Officials plan to meet this week with the union representing employees working in the Orange County Civic Center to discuss complaints about violence from the homeless population.
The Orange County Employees Association sent a letter to acting Chief Executive Officer Frank Kim Earlier this month, citing growing fears of workers following an attack on one county employee and a threat of rape.
The letter was prompted by the county’s announcement it would install metal detectors in the county board’s meeting room, starting March 3.
“While we appreciate efforts to protect the public, members of the Board of Supervisors, and staff who attend meetings there, we are concerned about the contrasting lack of demonstrated concern for the safety of our county employees who work in and around the rest of the Civic Center area,” wrote Jennifer Muir, assistant general manager of the union.
Muir told City News Service about a meeting Friday with county officials on the issue that has some employees so worried they are taking advantage of escorts from sheriff’s deputies to their car from 6:30 p.m. to 10 p.m.
“I’m encouraged we’re all going to sit down and talk about all this stuff, but up to this point it’s been hit or miss,” Muir said.
“One of our biggest concerns we’ve had is the lack of communication about the safety risks outside the Hall of Administration.”
Muir said she would like some sort of crime blotter offered to employees that informed them of incidents around the Hall of Administration and it’s neighboring Hall of Records in Santa Ana.
Kim sent a memo to employees on Thursday listing a crime blotter for employees as one of the items that will be offered to soothe concerns.
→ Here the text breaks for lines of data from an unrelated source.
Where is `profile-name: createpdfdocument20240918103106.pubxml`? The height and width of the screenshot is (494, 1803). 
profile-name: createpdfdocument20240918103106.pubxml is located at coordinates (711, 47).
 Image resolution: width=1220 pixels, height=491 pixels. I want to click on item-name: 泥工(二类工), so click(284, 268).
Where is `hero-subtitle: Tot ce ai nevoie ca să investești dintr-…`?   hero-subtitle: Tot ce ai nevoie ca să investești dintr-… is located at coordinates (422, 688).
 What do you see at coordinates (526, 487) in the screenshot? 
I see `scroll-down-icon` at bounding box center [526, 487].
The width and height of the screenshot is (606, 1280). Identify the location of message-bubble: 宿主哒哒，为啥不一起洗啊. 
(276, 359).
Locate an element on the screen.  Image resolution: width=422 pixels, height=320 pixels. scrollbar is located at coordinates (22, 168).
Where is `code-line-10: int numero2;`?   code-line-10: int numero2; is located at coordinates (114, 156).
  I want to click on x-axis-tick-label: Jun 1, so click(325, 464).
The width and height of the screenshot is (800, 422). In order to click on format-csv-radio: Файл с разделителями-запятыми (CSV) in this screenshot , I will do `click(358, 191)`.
County officials will also look at increasing maintenance around the buildings to wash down the pavement and pick up trash.
Self-defense training is also being offered.
“I am doing everything I can to protect our employees and make them feel safe,” Orange County Board Chairman Todd Spitzer said. “We will and are doing everything in our power to make sure our employees are safe in their workplace environment.”
Part of the problem is the government buildings are a destination for many of the homeless because religious and nonprofit organizations offer free meals to them there, Spitzer said.
The county has also had trouble creating a long-term shelter for the area’s transients. Last year, a plan to establish one in an industrial area of Santa Ana imploded when Santa Ana City Council members, who had greenlighted the project, reversed themselves under public pressure from neighbors who opposed it.
Spitzer said he is seeking information from Santa Ana police on how much it is costing to have eight officers patrolling the area.
“We have a serious problem because we have not addressed the heart of the matter, the root of the matter,” which is helping the homeless find shelter, Spitzer said.
Supervisor Lisa Bartlett said she considers employee safety a “top priority” and will “continue to work with (Kim) to make sure everything possible is being done to keep our county employees safe from harm.”